__To be done__
1 - Who directed and wrote the screenplay for the film discussed in the Celts review?
2 - Continue the review of the film Celts from the point where it stops.

__Page__
The director and scriptwriter of Celts, Milica Tomovic, is now about the age her parents would have been in 1993, but in that year she herself turned eight, just like the family’s youngest child in the story. This puts her in a position to illustrate the events unfolding in (ex-)Yugoslavia that year from a myriad of perspectives. She writes both the children and the adult characters in her film very credibly, giving each a rich inner life, revealing their personal triumphs and frustrations. Celts centers around a family in 1993 Serbia. Against a troubled political background which is spoken about only by the adults in the kitchen, family life goes on as usual with a joyful children’s party at the center of the story.
Minja, her teenage sister and their parents live in a big house in Belgrade, Serbia. The film centers around the eighth birthday party of Minja, whose mother has taken on the responsibility of organizing a teenage-ninja-turtle style party for her daughter and her daughter’s classmates, while at the same time inviting her own close-knit group of friends to join the party with an evening of drinking and heated discussion. The story switches between different perspectives. There is the adult group, which includes a lesbian love triangle, and a gay couple, one of whom is Marijana’s brother. And there’s the children led by Minja, the teenage daughter of Marijana who sulkily stays in her room, and finally the younger cousin of Minja who is about four or five years old. He is the thread which knits together the different groups which are very much stuck in their own worlds.

__Recorded data__
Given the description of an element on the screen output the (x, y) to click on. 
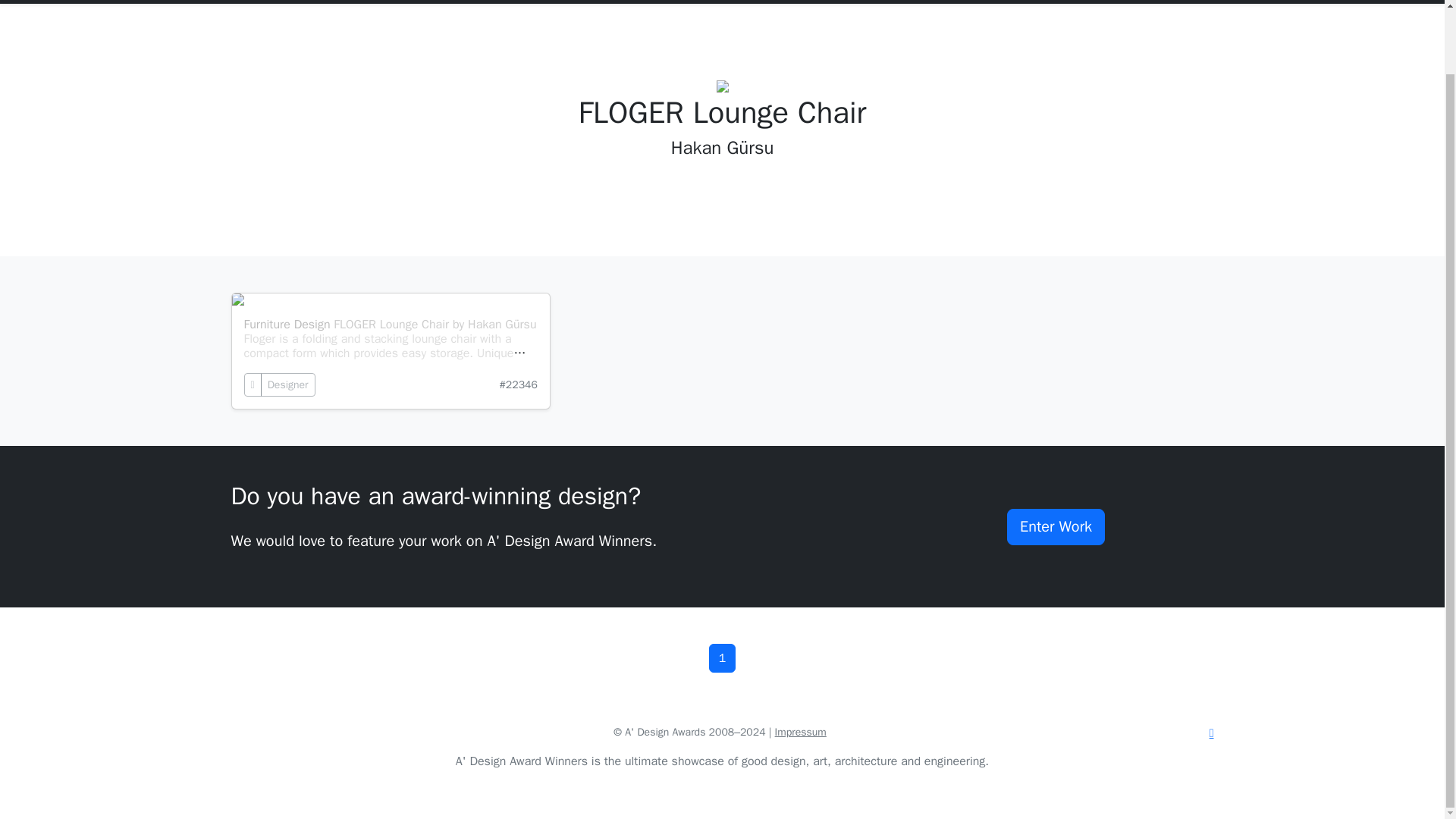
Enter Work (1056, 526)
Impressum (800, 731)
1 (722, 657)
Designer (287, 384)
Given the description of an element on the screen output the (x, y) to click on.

* * *

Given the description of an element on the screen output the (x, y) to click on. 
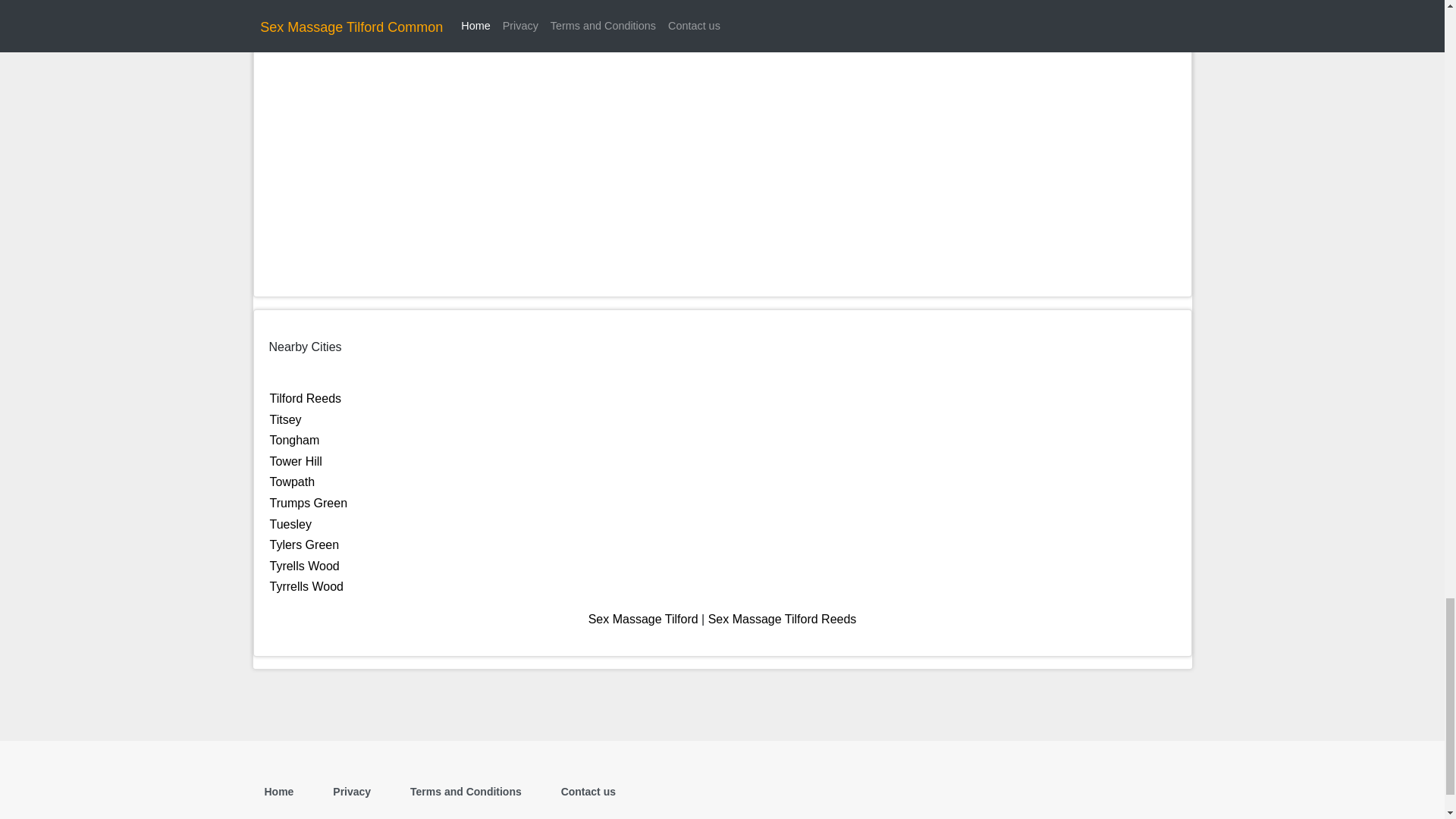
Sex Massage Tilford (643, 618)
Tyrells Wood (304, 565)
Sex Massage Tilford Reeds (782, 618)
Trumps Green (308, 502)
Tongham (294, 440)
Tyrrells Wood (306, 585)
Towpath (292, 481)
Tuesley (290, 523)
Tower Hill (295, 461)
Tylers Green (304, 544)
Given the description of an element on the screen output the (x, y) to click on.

__The replies__
1 - Milica Tomovic

2 -
A number of independent nations – among them Slovenia, Croatia and Bosnia – had all recently left Yugoslavia, leaving just Serbia and Montenegro in what was left of a once extensive federation. The people at the party seem apprehensive but not fearful when it comes to the political situation: their arguments are tinged with frivolity, and they often digress into long tangents about their love lives. Amidst hints about rapid inflation and economic crisis – they drink whisky which had to be smuggled into the country because of sanctions – and angry mumbling about Croatians, life goes on as per usual. Marijana, the mother, is sexually frustrated and her husband is unable to satisfy her anymore. The ex-girlfriend of Ceca, Marijana’s best friend, has brought along a new love-interest and it’s causing gossip in the hallways. The homosexual couple are planning to move to the Netherlands because the political situation has left them feeling too nervous.
How do people go about their lives in a war zone? Freud would suggest that our life instincts kick in, making us yearn for social cooperation, for sex and survival. Marijana’s character is a perfect example of this: she’s aggressively horny, and yet she’s organized this elaborate party and manages to navigate her way between all of the different groups at the party like a perfect hostess.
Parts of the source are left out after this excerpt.